Boas perguntas para os filhos adultos podem reabrir um diálogo que a vida foi apertando. Quando os filhos crescem, saem de casa e constroem a própria rotina, as conversas encolhem para o "está tudo bem?". Voltar a perguntar de verdade — com curiosidade, sem cobrança — é uma forma de reencontrar a pessoa que eles se tornaram.

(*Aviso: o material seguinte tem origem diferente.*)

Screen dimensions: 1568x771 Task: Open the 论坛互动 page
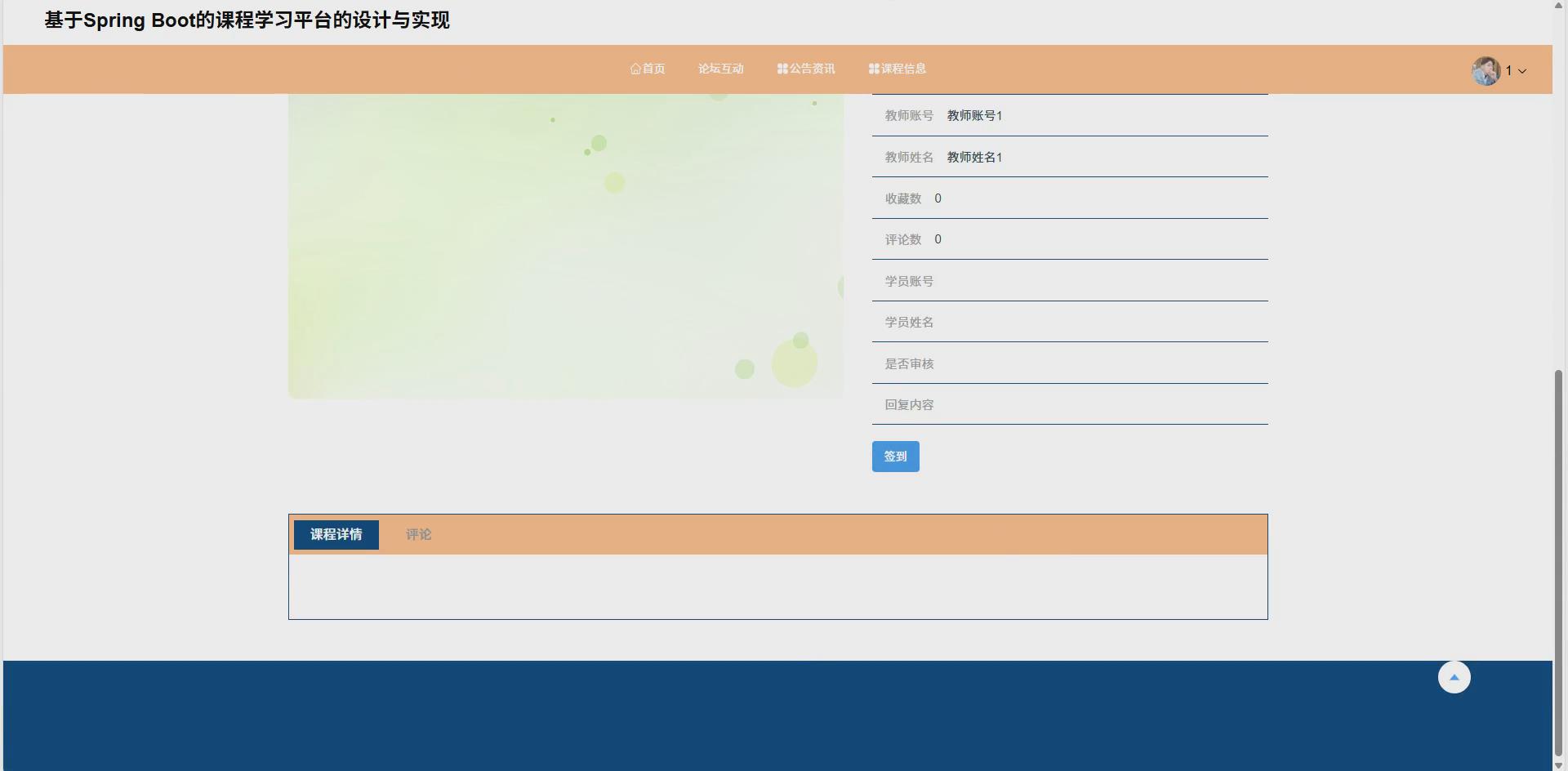pos(720,69)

O erro mais comum: só perguntar sobre o passado
É natural que perguntas para filhos adultos puxem para a nostalgia — relembrar a infância, o que "eu fiz de errado ou de certo". Mas há uma armadilha nisso: muitos pais, sem perceber, continuam enxergando o filho adulto como a criança que ele foi, não como a pessoa que ele é agora. Por isso, vale equilibrar as perguntas sobre o passado com perguntas sobre o presente — os desafios, as alegrias e os planos da vida adulta dele, que muitas vezes você conhece bem menos do que imagina.
Sobre a infância deles
- Qual é a sua lembrança mais feliz da nossa casa?
- Teve algo que eu fiz e que te marcou para o bem?

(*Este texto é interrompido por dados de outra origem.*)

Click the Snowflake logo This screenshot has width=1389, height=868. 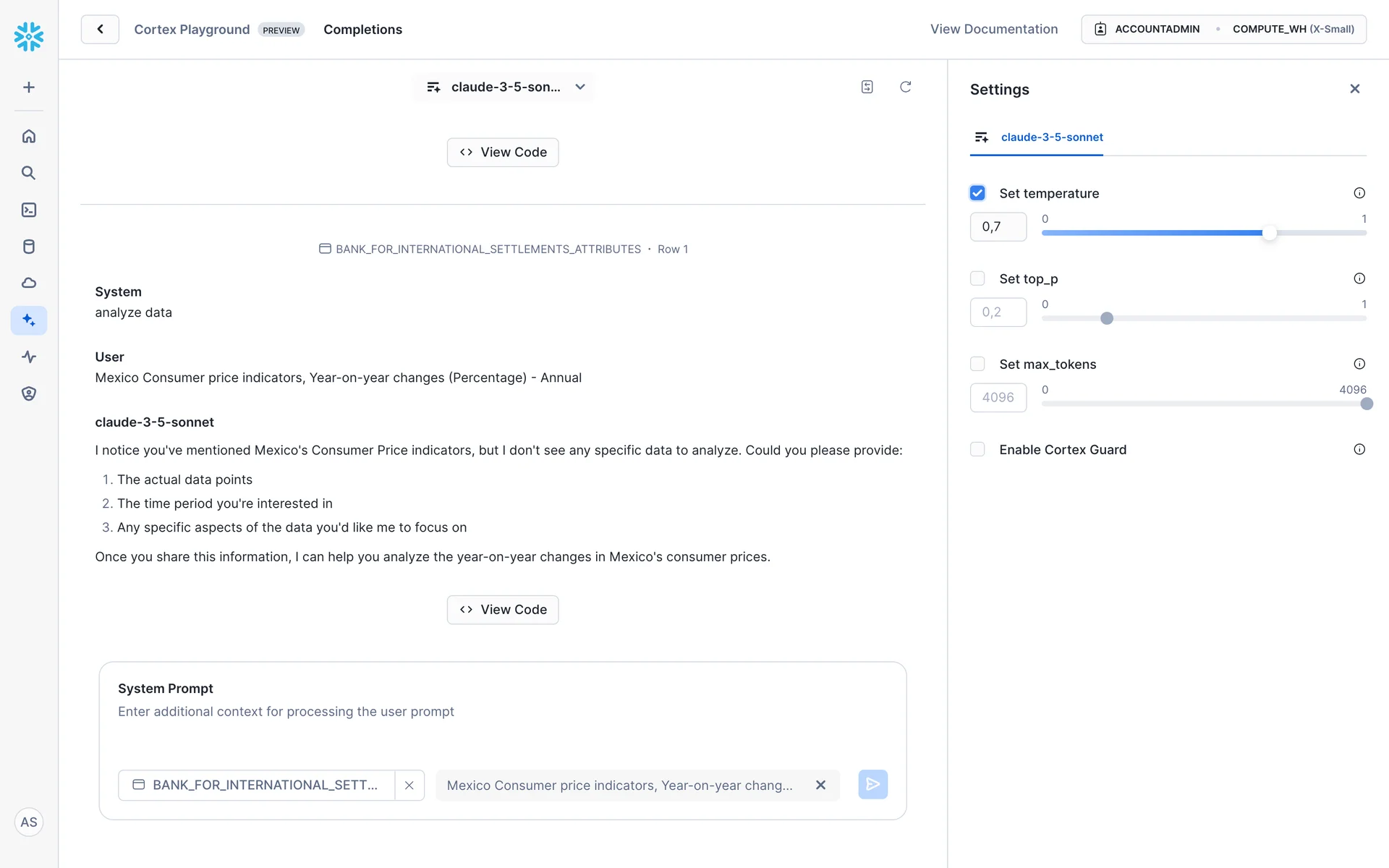29,36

- O que você aprendeu comigo e leva para a sua vida?
Sobre quem eles são hoje
- Do que você mais se orgulha na sua vida agora?
- Qual sonho você ainda quer realizar?
- Tem algo que você sempre quis me dizer e nunca teve a chance?
Sobre a relação de vocês
- Como eu posso ser um pai (ou mãe) melhor para você hoje?
- O que você quer que os seus filhos saibam sobre a nossa família?
Essas conversas ajudam a manter viva a memória da família e a construir um legado familiar que atravessa gerações. Grave-as, se puder: a Organização Mundial da Saúde aponta os laços afetivos como um dos principais fatores de bem-estar em qualquer idade.
Uma ponte reconstruída
Perguntar é dizer, sem rodeios, que você ainda quer conhecer o seu filho — e é assim que muitas relações voltam a se aproximar.